WHAT YOU ARE ASKED TO DO: Don't include any picture when you restate the data word for word.

Stored records:
* * * * * * * * *
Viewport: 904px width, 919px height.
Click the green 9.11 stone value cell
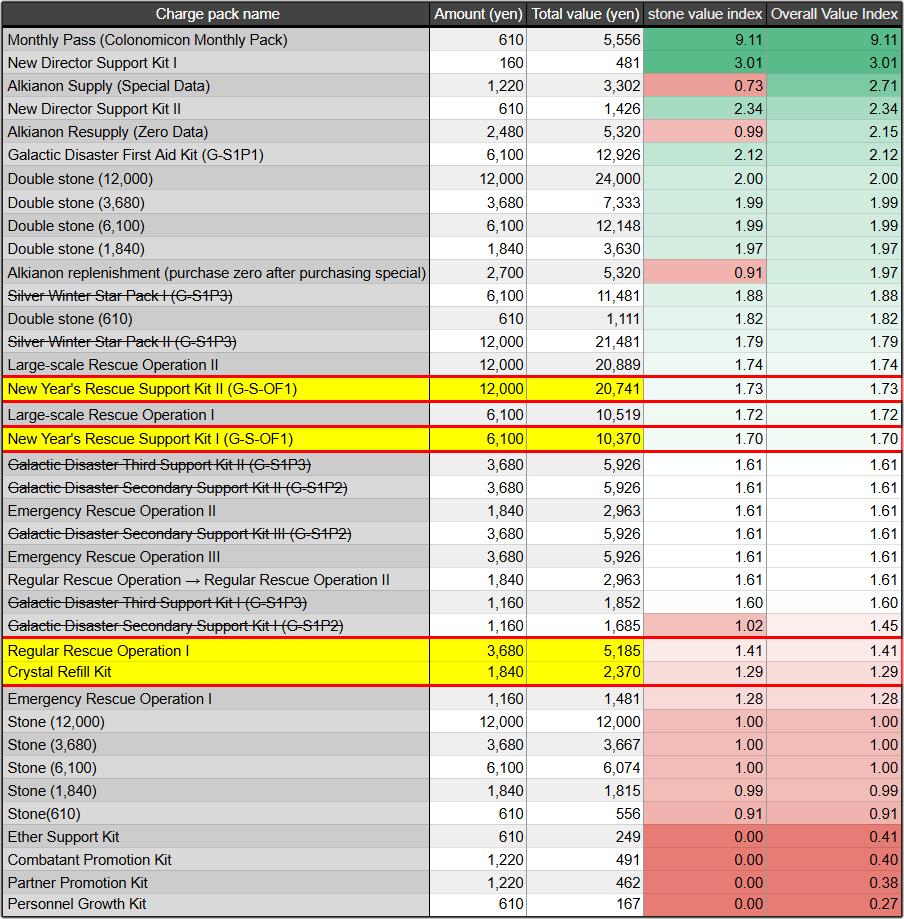click(706, 40)
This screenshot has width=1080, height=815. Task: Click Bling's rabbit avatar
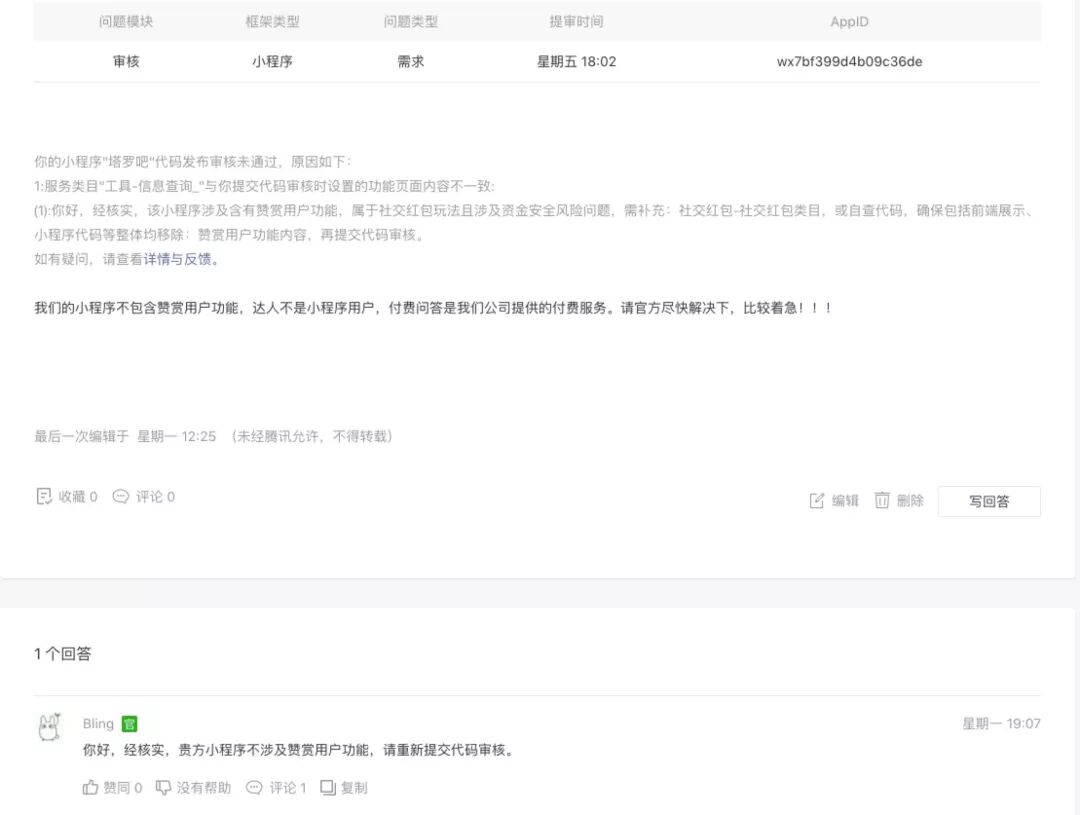coord(50,727)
* * * * * * * * *
EXPECTED ANSWER:
Viewport: 904px width, 919px height.
Click the green 9.11 stone value cell
click(706, 40)
This screenshot has width=1080, height=815. Task: Click Bling's rabbit avatar
coord(50,727)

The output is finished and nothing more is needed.